Sip. Yang terakhir itu kebohongan besar, papa sedang berada diluar kota bersama teman-teman bisnisnya hingga dua pekan kedepan. Apa mungkin Daniel tahu soal ini? Huh.
From: Daniel
Bukannya papa kamu pergi? Jadi dia gak bisa nonton
pertandingan kamu, bukan?
Van, kamu bisa angkat telepon aku? Aku khawatir keadaan kamu.
Van, kamu bisa angkat telepon aku? Aku khawatir keadaan kamu.
Dua
hal yang aku takutkan akhirnya datang. Pertama, Daniel tahu bahwa papaku pergi.
Dan yang kedua, dia akan meleponku sebentar lagi.

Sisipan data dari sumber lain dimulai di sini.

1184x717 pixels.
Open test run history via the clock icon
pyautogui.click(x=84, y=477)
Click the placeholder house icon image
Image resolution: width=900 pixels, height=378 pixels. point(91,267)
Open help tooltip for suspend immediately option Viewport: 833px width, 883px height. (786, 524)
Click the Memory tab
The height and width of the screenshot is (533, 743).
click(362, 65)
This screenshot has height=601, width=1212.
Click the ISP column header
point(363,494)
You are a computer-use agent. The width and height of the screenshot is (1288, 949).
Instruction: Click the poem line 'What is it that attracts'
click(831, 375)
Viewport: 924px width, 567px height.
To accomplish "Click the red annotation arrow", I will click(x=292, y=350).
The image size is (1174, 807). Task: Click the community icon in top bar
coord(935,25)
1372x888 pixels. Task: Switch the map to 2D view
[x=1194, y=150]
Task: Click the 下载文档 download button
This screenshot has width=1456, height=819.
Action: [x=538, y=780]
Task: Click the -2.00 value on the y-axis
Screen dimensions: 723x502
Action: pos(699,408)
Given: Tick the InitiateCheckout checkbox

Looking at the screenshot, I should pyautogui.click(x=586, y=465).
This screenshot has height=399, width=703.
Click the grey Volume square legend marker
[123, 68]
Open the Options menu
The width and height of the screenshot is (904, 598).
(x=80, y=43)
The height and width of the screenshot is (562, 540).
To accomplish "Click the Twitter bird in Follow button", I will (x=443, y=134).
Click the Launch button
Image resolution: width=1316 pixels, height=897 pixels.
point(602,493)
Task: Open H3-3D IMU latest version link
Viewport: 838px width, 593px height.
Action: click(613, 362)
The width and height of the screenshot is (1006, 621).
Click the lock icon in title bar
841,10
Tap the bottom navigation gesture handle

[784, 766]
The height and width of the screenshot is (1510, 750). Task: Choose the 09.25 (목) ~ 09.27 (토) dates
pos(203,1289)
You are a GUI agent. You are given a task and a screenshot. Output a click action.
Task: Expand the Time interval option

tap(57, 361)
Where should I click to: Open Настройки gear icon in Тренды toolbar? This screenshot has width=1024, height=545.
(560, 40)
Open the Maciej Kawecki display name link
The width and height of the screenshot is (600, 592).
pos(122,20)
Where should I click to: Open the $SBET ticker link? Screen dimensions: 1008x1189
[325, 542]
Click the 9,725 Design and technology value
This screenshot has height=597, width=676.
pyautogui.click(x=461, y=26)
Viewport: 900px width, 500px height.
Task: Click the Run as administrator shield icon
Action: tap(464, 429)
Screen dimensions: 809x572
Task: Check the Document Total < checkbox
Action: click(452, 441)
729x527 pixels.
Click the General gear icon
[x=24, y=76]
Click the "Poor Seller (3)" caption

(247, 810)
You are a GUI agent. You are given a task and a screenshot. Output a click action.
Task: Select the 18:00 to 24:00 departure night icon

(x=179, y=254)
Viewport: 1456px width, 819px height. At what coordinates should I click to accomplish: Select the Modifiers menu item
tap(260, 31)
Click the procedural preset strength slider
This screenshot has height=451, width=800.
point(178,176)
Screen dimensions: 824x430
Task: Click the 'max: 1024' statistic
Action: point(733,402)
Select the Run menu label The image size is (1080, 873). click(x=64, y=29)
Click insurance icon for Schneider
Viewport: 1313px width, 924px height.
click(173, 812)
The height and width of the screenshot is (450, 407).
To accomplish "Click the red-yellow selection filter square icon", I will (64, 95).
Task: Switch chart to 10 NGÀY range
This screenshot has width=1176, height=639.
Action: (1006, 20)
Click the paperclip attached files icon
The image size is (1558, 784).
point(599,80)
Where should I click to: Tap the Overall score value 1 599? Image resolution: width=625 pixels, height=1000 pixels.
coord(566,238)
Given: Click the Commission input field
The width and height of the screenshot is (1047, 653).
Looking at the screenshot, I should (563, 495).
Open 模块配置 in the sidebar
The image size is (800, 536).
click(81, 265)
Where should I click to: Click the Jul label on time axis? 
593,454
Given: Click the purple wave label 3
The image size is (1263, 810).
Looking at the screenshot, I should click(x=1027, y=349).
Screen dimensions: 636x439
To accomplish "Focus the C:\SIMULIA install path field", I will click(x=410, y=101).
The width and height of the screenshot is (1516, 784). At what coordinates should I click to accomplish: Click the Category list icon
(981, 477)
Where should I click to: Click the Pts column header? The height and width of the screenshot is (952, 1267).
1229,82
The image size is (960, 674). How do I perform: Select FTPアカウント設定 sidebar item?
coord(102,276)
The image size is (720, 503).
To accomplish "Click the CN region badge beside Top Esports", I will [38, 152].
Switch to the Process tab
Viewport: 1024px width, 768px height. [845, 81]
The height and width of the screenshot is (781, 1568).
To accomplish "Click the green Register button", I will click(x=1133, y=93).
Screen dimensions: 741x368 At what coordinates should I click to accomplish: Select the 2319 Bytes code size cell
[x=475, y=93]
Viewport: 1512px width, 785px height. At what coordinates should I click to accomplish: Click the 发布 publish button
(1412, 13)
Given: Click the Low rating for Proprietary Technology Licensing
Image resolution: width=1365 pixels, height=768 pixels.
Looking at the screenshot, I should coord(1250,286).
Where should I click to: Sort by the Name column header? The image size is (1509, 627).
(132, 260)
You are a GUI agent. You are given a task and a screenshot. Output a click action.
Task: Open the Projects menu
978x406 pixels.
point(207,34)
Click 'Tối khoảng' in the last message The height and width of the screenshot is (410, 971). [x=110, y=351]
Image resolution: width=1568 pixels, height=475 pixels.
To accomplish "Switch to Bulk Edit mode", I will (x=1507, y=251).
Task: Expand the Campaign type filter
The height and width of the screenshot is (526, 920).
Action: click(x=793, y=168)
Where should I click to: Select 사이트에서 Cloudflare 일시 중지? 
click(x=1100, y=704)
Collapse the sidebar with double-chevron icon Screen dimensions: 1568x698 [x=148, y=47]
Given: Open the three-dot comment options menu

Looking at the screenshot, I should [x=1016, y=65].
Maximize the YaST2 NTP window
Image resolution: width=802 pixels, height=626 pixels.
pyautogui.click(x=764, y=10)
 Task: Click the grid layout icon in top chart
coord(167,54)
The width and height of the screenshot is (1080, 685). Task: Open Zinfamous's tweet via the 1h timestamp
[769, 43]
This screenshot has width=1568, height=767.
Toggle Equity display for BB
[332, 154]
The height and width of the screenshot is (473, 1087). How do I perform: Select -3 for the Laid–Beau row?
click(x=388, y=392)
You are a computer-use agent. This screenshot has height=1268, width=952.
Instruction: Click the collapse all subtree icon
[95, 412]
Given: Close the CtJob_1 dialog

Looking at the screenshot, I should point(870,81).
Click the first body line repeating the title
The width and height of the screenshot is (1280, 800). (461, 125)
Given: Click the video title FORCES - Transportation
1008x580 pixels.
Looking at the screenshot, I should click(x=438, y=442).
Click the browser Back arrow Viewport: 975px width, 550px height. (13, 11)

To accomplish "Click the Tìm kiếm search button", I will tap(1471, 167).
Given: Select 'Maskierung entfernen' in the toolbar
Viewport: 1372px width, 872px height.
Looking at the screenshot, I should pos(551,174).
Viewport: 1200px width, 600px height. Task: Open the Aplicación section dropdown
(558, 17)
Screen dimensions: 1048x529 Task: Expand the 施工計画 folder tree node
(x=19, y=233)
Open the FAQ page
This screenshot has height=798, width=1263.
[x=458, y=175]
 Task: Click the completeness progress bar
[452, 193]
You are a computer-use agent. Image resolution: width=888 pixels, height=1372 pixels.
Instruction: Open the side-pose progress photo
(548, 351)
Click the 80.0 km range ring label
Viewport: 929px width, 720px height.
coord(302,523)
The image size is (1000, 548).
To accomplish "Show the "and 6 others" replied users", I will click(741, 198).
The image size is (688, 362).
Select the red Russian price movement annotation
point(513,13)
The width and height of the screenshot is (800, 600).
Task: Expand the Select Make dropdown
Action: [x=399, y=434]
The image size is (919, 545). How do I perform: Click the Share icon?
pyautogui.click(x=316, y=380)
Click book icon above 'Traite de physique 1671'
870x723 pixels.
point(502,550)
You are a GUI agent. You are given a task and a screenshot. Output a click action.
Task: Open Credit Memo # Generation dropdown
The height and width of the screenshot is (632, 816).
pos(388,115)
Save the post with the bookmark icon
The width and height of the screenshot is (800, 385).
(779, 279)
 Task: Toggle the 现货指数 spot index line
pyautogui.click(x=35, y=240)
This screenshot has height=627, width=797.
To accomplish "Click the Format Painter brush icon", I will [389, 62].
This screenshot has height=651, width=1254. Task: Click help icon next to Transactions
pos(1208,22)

Boom! Handphone ku
berbunyi.
"Vanny?
Kamu baik-baik aja kan?"
"Ya? Iya.. Aku gakpapa kok.."
"Aku rada kawatir gini ya. Kamu lagi sama siapa?"
"Sendiri.. Kamu?" Aku menyanyakan seperti ini supaya Daniel tak curiga denganku.
"Sama. Ehem. Van? Tadi aku ngumpul bareng temen-temen kamu, kayanya mereka.. Mereka kenapa?"
"emm.. Gak tau, aku juga binggung.."
"Van. Emir itu siapa kamu?" BOOOMMM! Daniel orangnya memang tak terlalu banyak basa-basi. Dia orangnya tegas dan to the point.
"Ja.. Jadi.. Emir itu, tem-- sahabat lamaku, dia.." Kata-kataku berantakan. Parah.
Mungkin
ini saatnya. Daniel ada disaat Emir tak ada. Sekarang dia telah kembali, Emir
telah kembali. Dan Daniel, dia juga harus kembali. Banyak wanita yang
menunggunya dibelakang, aku tak boleh membuang waktu. Dia menungguku disana,
dibalik telepon ini.
"Daniel.. Sebaiknya-kita-berteman-saja ya. Aku gak mau ada rahasia diantara kita. Aku juga gak mau diantara kita ada yang sakit hati. Aku yakin kamu mengerti..." Tak ada suara dari lawan bicaraku. Tak ada sama sekali.
"Good night, Daniel. Love ya.."
Tak kunjung ada balasan dari Daniel, aku menutup pembicaraan malam ini. Mungkin pembicaraam terakhir kami. Mungkin mulai besok, dia tak mau berbicara denganku, tak mau menanyaiku kabar, tak mau menyapaku dengan hanya "Selamat pagi, siang, sore, malam". Mungkin kita akan menjadi musuh. Mungkin dia akan mengundurkan diri menjadi assisten coach, karena dia tak mau berurusan denganku lagi.
Ya, ini sudah menjadi resiko yang aku ambil.